◆ About this exercise ◆
Going from the line that contains "Task: Click the" through the last line of the records, set down each line again exactly, both included, with pictures left out.

◆ Supplied data ◆
-.-.-

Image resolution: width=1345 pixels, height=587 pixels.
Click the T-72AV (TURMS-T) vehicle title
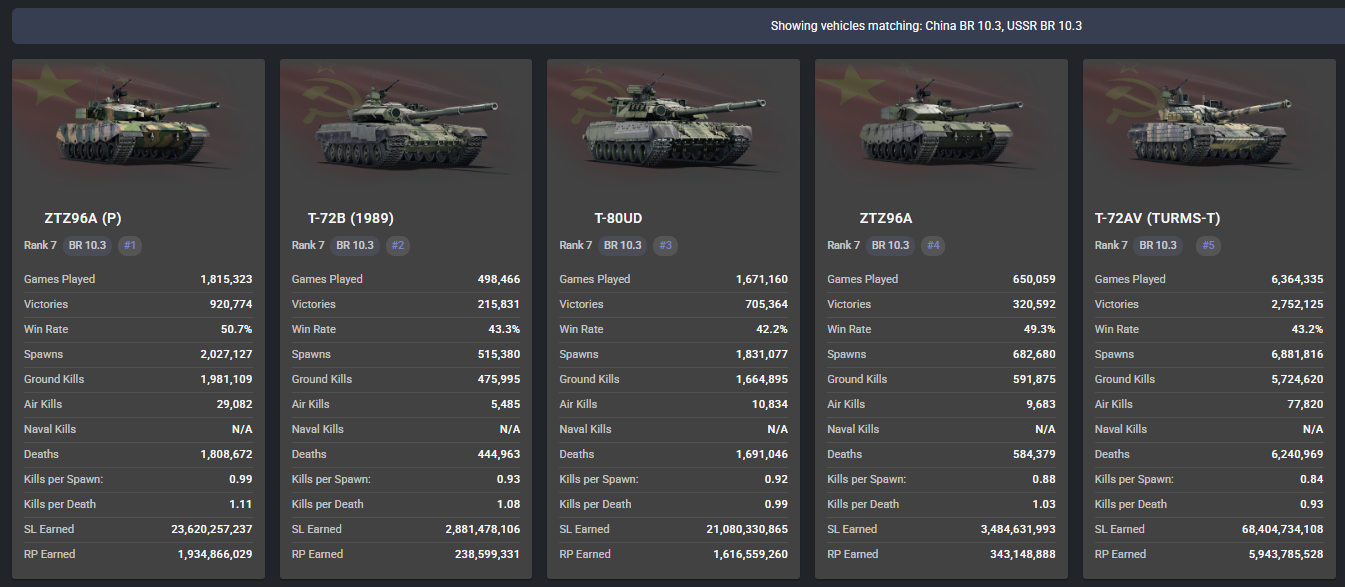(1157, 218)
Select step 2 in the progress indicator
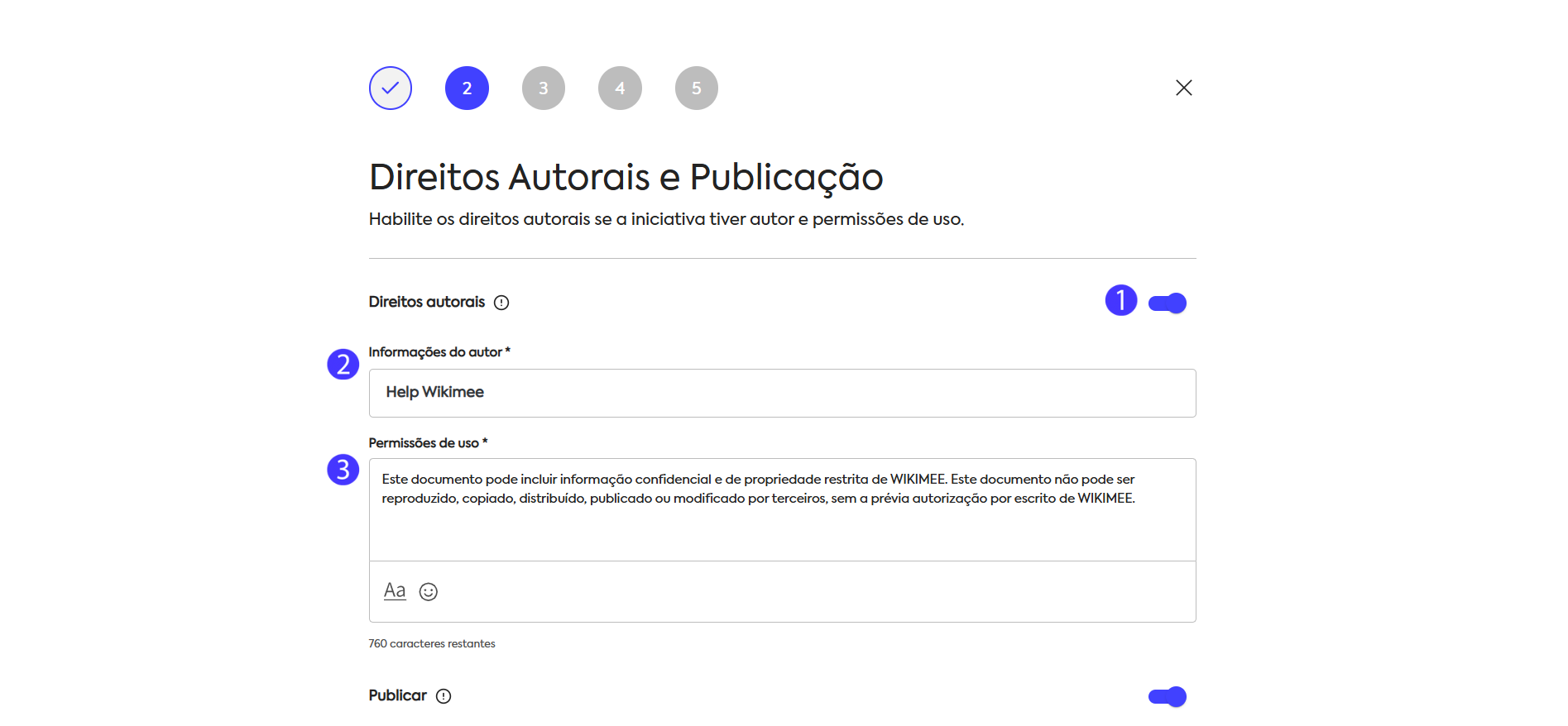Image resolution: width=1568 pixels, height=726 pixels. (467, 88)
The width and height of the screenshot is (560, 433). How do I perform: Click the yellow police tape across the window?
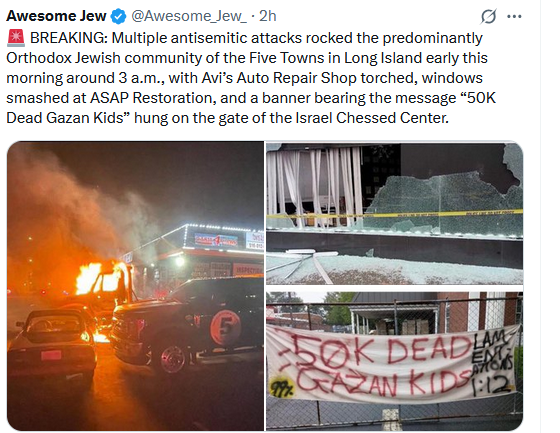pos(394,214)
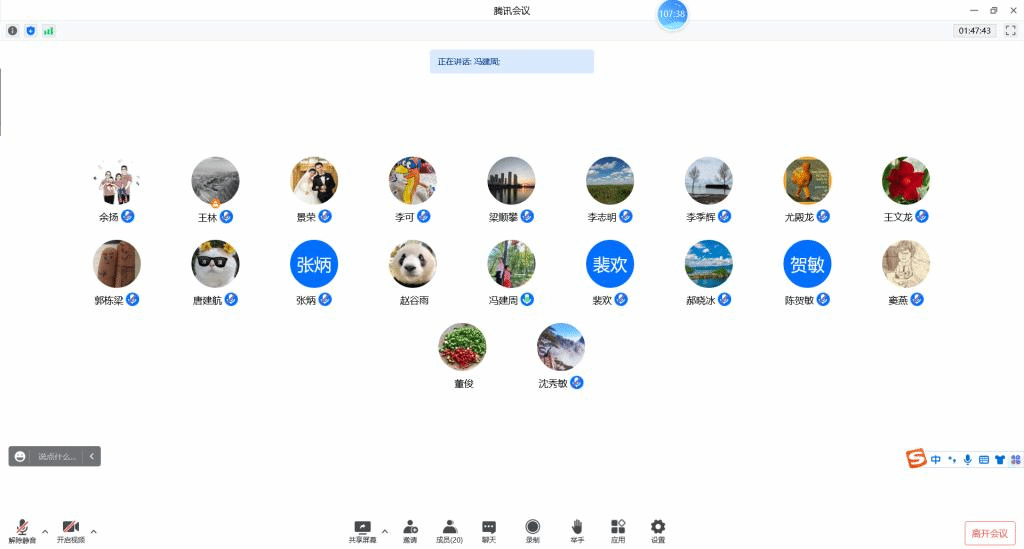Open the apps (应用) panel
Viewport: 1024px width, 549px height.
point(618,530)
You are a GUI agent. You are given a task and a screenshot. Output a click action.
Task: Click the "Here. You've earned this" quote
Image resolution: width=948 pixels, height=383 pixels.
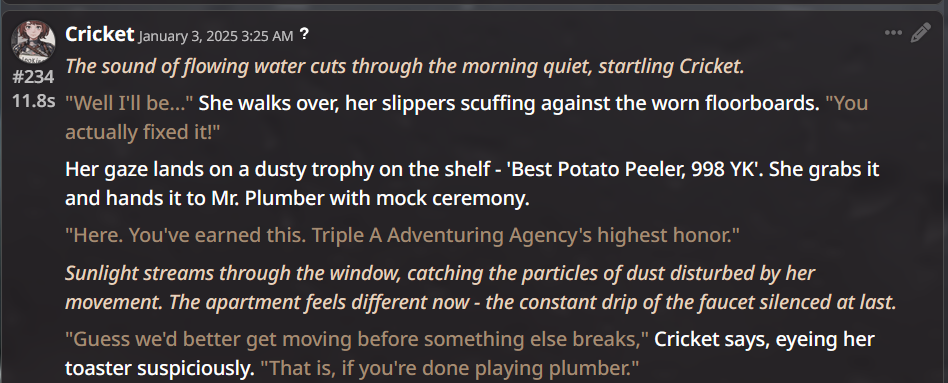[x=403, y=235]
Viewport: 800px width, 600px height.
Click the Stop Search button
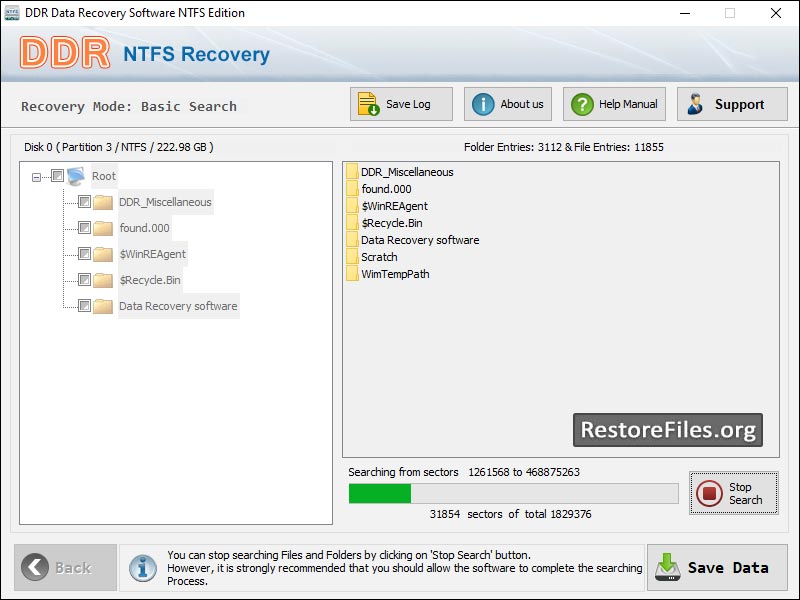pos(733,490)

-.-.-

◆ Your response ◆
Task: Click the "Here. You've earned this" quote
Image resolution: width=948 pixels, height=383 pixels.
[x=403, y=235]
Viewport: 800px width, 600px height.
Click the Stop Search button
pos(733,490)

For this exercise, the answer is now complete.